I love errors

Hello all,

The best thing I have learnt from my computer engineering courses is that if your program is giving errors then you are on the verge of learning something new. Some of the programmers even say that if your code is compiled without errors in first try then something is wrong(:D obviously we are talking here about at least moderate complex codes; some people may want to boast that there ‘hello world’ code compiled successfully in first attempt and nothing was wrong *le ‘what to say on this’ face*).

The motto of the post is try to write code without errors but don’t get disheartened if you find you have written some buggy piece of code. Instead try to find why the error came. Now I am going to discuss one of the coolest possible errors I encountered with. Let me show it – (screenshot taken at fosslab, College of engineering, Pune).
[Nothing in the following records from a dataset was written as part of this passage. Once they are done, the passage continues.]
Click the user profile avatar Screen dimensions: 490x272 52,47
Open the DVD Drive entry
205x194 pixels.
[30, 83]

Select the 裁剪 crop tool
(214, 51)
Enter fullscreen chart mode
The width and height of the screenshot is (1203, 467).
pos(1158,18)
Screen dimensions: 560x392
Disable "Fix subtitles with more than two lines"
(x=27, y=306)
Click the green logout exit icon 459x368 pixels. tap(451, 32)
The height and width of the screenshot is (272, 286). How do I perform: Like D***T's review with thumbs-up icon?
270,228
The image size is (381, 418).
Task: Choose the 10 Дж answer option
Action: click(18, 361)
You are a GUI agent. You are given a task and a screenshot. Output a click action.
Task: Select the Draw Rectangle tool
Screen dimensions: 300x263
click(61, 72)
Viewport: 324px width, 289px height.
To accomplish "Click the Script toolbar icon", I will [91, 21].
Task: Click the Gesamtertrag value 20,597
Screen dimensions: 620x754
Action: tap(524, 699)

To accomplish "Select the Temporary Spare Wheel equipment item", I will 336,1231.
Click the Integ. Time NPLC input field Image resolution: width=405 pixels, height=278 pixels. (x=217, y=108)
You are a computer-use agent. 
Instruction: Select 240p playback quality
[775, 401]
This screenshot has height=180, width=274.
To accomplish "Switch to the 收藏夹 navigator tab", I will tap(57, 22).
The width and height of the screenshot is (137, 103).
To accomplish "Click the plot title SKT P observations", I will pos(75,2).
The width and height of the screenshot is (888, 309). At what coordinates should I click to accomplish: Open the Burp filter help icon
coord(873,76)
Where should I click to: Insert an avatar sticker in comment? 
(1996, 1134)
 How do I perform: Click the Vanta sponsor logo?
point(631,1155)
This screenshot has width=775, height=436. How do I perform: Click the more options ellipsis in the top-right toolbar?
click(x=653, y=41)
I had used perror(“open failed”); to display the error message if any; as all of us know perror displays custom error message first – in this case ‘open failed’ and then displays the error message corresponding to the errno returned. Now as it is printing ‘Success’ it means file did opened successfully and return value value of the open system call was not -1. Then where did things go wrong? Lets see what code I wrote:

We are interested only in the exception handling code snippet so I am posting only that much.

if((fd = open(“temp.txt”, O_WRONLY|O_CREAT|O_TRUNC, 0666)>1)) {
perror(“open failed\n”);
I am sure some of you must have got the error easily and those who haven’t mates this is a good example of how getting code compiled successfully is not end of the story. First error is that as it is exception code we should check with ‘< 1’. But the error which is causing this hillarious thing is in positions of parentheses. As assignment operator is right associative the checking of return value of open > 1 happens first (NOTE this). As open is success it is true if gets value 1 and as a side effect fd is assigned value 1(NOTE this as well). As there is no syntax error in this code in the block gets executed printing my custom message. But as open has returned a non-zero value it prints ‘: Success’ through errno. Fun isn’t it?

The correct if condition:

if((fd = open(“temp.txt”, O_WRONLY|O_CREAT|O_TRUNC, 0666)) < 1)

This time fd is assigned first and then checked with >1. So ‘if block’ functions as intended.

Now why end here – I have some more goods for you in this shipment 😉 Lets say in our erroneous snippet we check < 1 instead of > 1.

i.e. try if((fd = open(“temp.txt”, O_WRONLY|O_CREAT|O_TRUNC, 0666) < 1))

Then if gets value of 0 and perror isn’t executed. Then we have got rid of our problem, have we? Try this out and tell me what happened. If you can explain it even better or else I will post my results with explanation in comments in few days. (In this case things turn out even more interesting!!)

So moral of the story is title of this post – don’t be afraid to write erroneous codes(not as your assignments of course :P)

– Payas


One response to “I love errors

  1. Hmm guess no one wants to share their findings… Alright.
    For the second case as condition returns 1 to fd output is printed to stdout instead of file since fd=1 corresponds to stdout.